[PROBLEM STATEMENT]
Report each line in the rows below that contains the string "should", copying every such line in full. Case counts.
BEGIN
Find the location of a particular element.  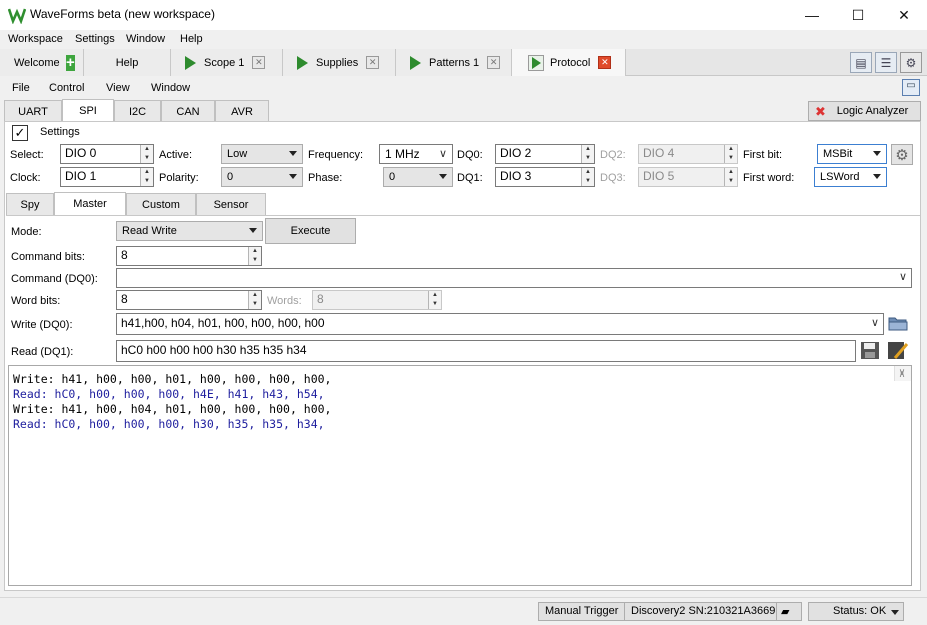

menu-workspace: Workspace is located at coordinates (36, 39).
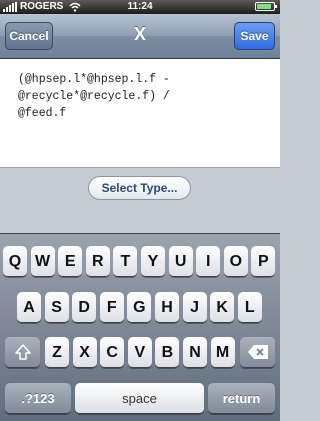 This screenshot has width=320, height=421. What do you see at coordinates (264, 262) in the screenshot?
I see `key-p: P` at bounding box center [264, 262].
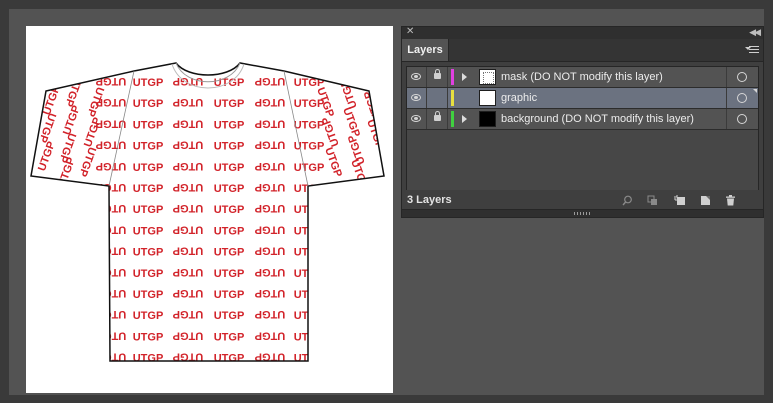 This screenshot has width=773, height=403. What do you see at coordinates (680, 200) in the screenshot?
I see `create-sublayer-icon` at bounding box center [680, 200].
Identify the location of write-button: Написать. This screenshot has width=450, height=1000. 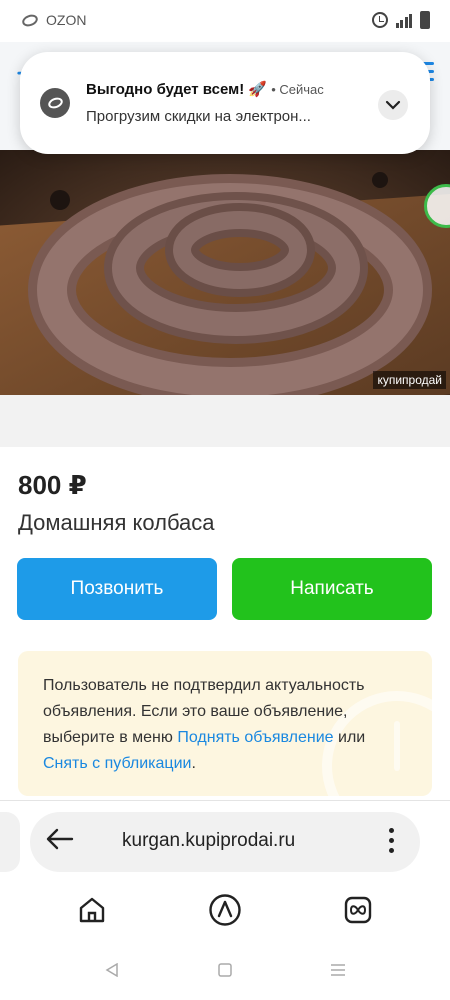
(332, 589).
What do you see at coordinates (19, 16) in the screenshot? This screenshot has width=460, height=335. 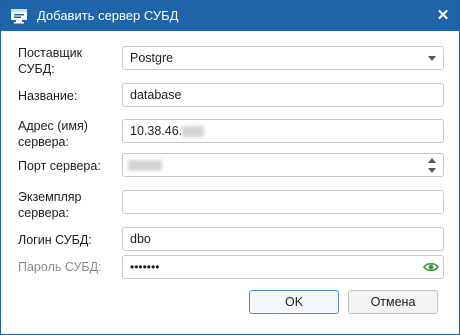 I see `server-window-icon` at bounding box center [19, 16].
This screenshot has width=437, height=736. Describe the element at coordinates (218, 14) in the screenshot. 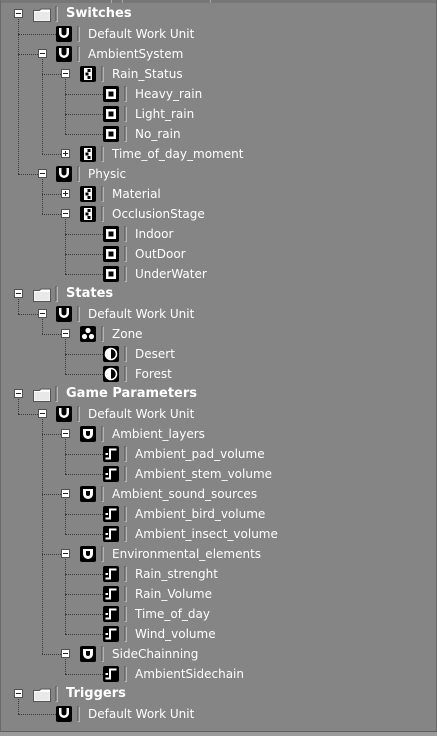

I see `tree-folder-row: Switches` at that location.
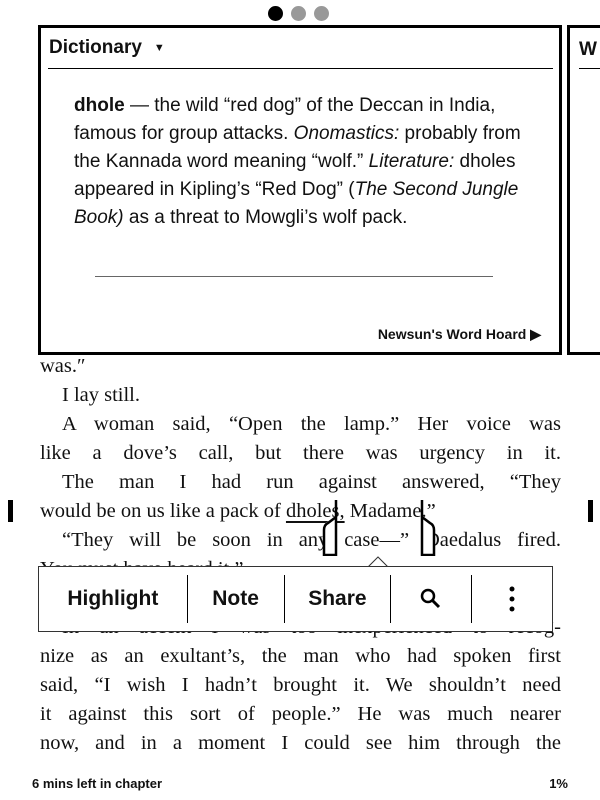 The height and width of the screenshot is (800, 600). Describe the element at coordinates (100, 106) in the screenshot. I see `headword: dhole` at that location.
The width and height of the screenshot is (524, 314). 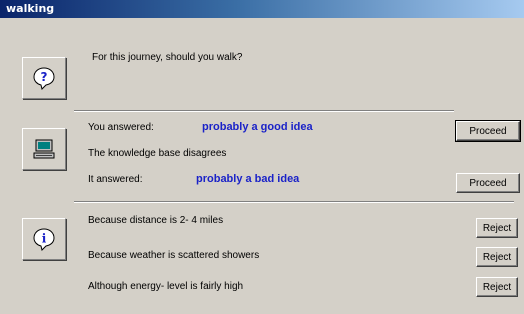 What do you see at coordinates (121, 128) in the screenshot?
I see `you-answered-label: You answered:` at bounding box center [121, 128].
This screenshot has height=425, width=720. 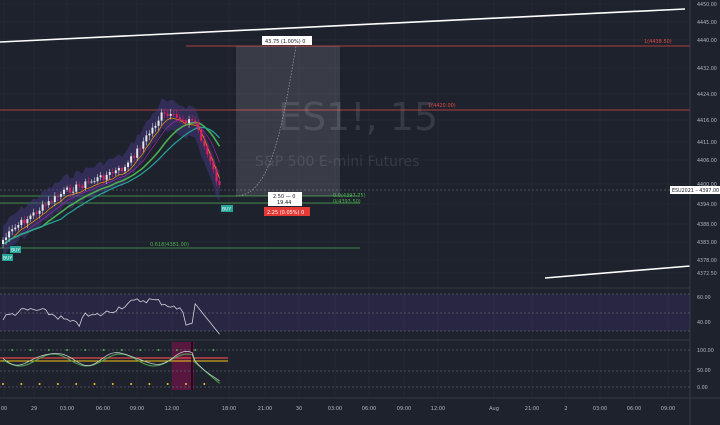 I want to click on time-tick-label: 18:00, so click(x=229, y=409).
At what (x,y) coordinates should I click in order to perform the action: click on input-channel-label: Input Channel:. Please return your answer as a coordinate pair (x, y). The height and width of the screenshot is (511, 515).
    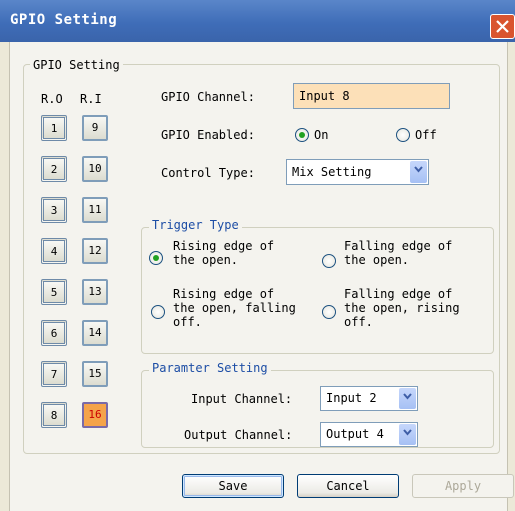
    Looking at the image, I should click on (242, 399).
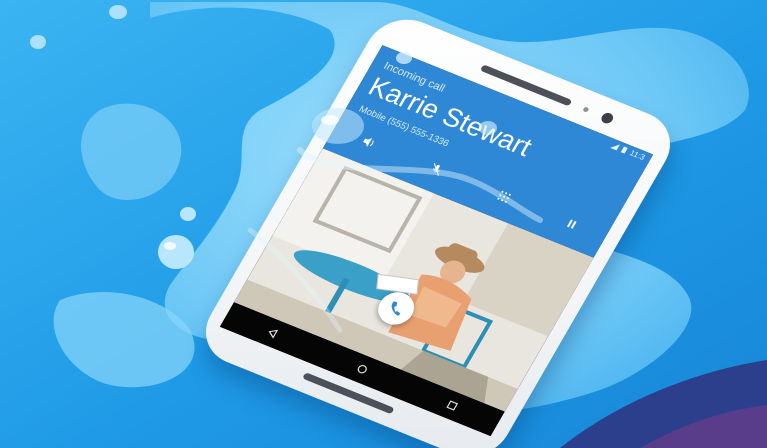 The image size is (767, 448). What do you see at coordinates (396, 308) in the screenshot?
I see `phone-answer-icon` at bounding box center [396, 308].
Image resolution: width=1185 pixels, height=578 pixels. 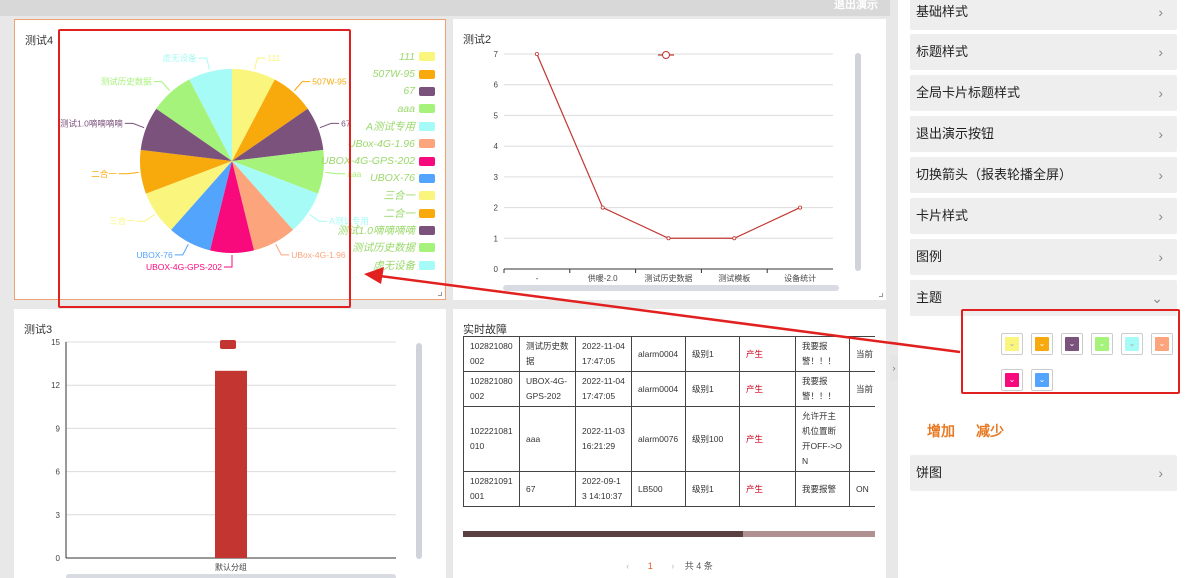 I want to click on top-bar: 退出演示, so click(x=445, y=8).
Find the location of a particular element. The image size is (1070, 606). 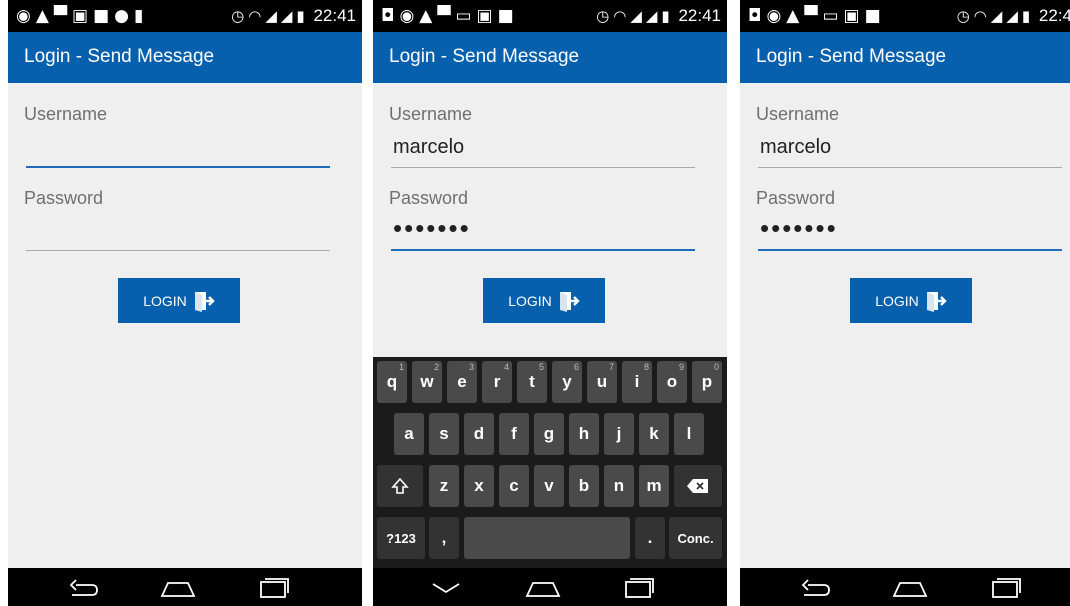

key-z: z is located at coordinates (444, 486).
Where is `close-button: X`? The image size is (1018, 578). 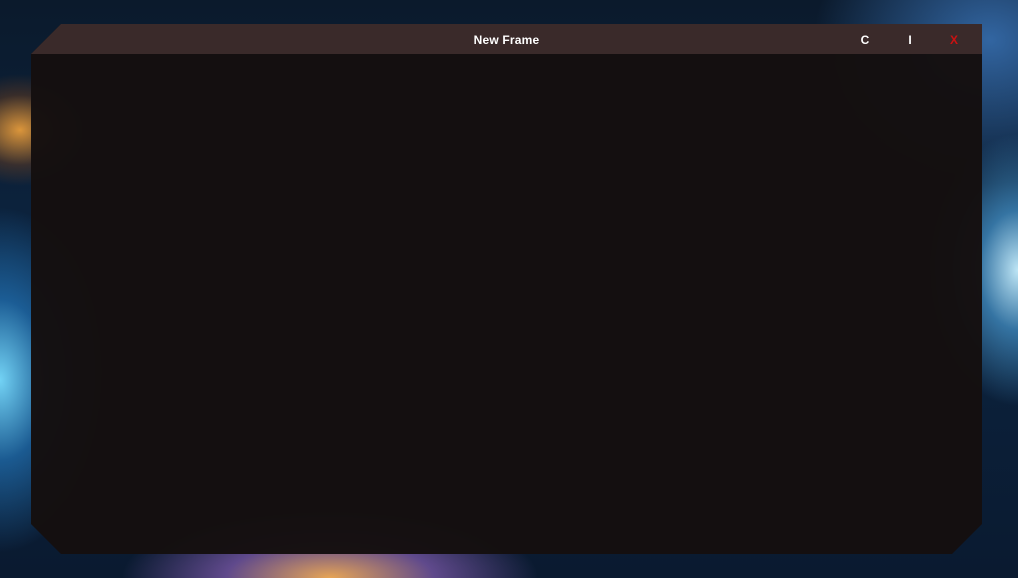
close-button: X is located at coordinates (954, 39).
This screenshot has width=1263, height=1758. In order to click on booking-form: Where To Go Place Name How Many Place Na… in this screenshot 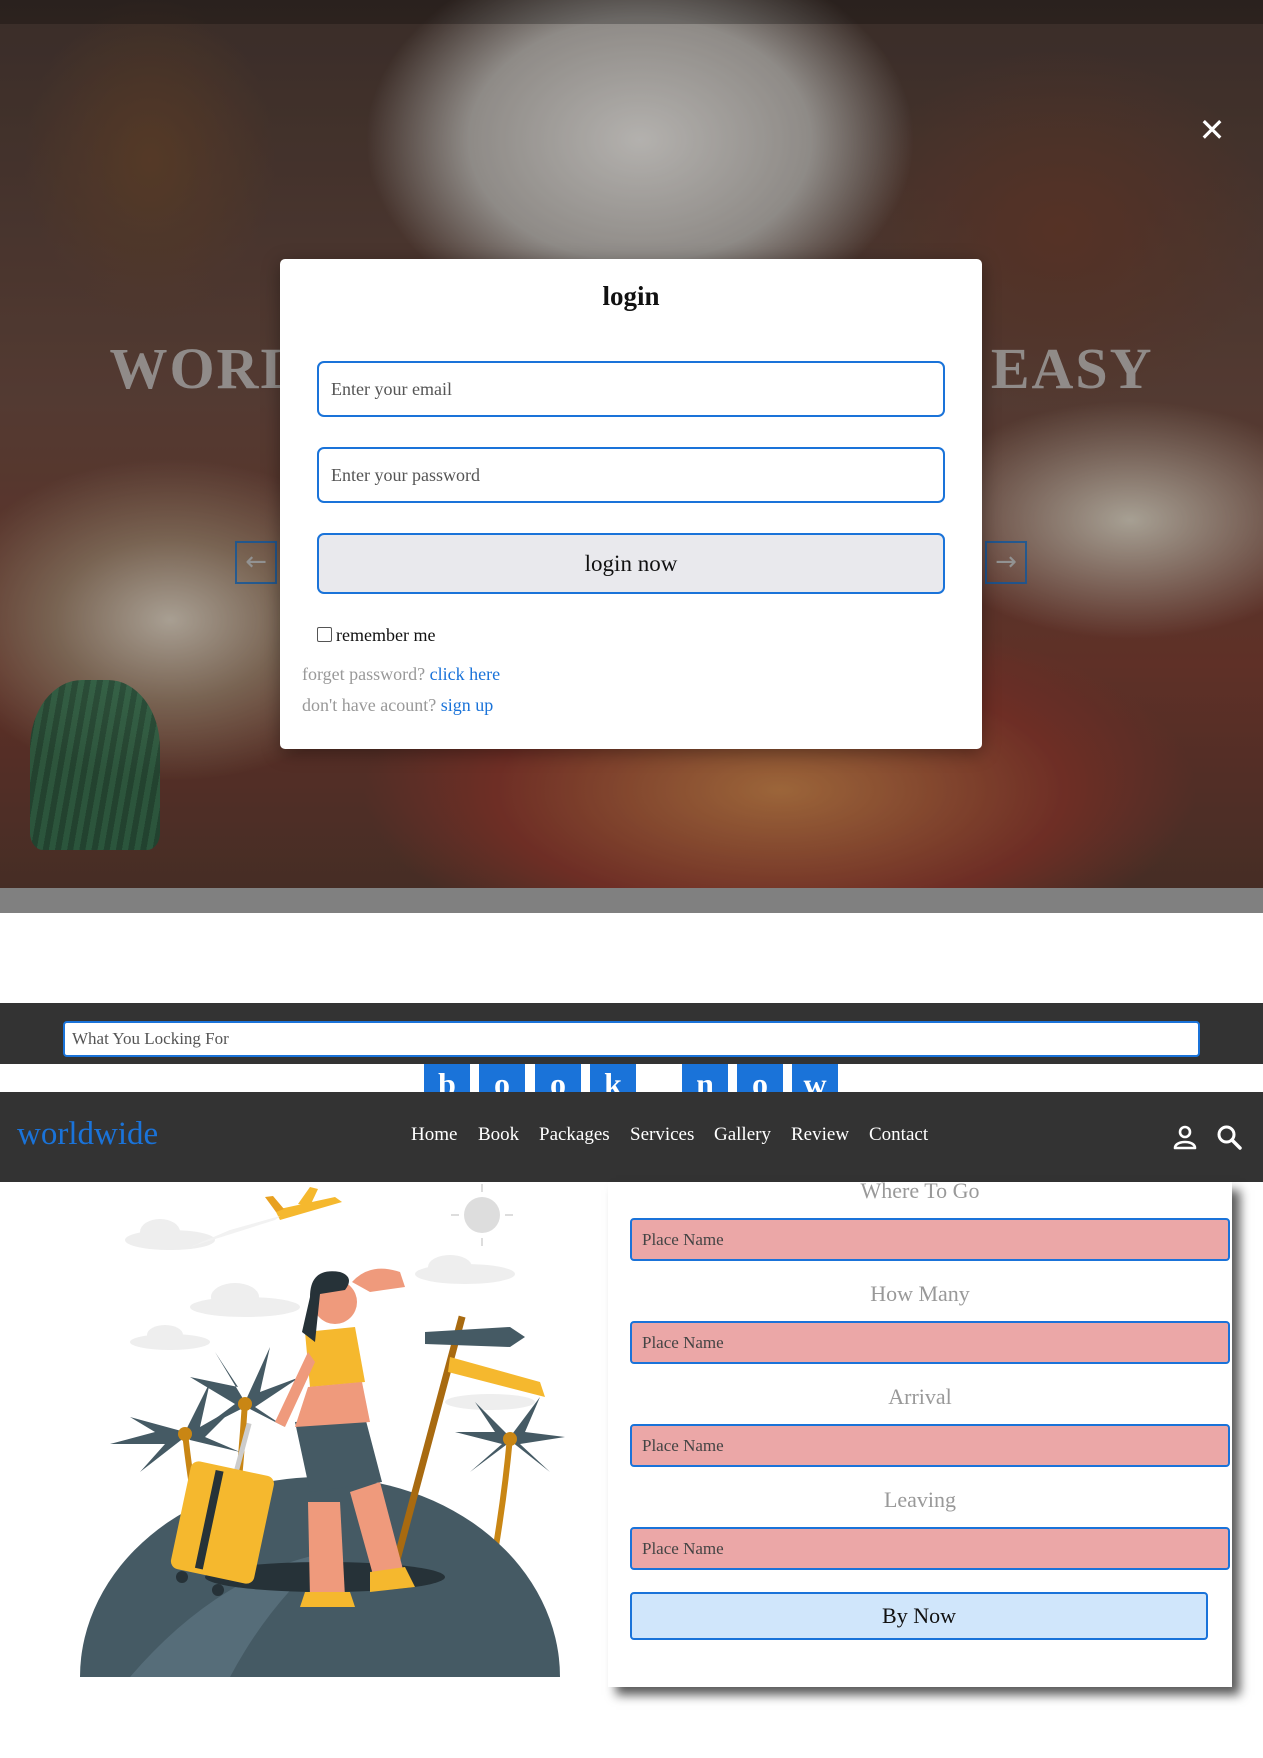, I will do `click(920, 1432)`.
END
[EXERCISE RESPONSE]
At what (x,y) coordinates should I click in order to perform the action: click on input-channel-label: Input Channel:. Please return your answer as a coordinate pair (x, y). The height and width of the screenshot is (511, 515).
    Looking at the image, I should click on (242, 399).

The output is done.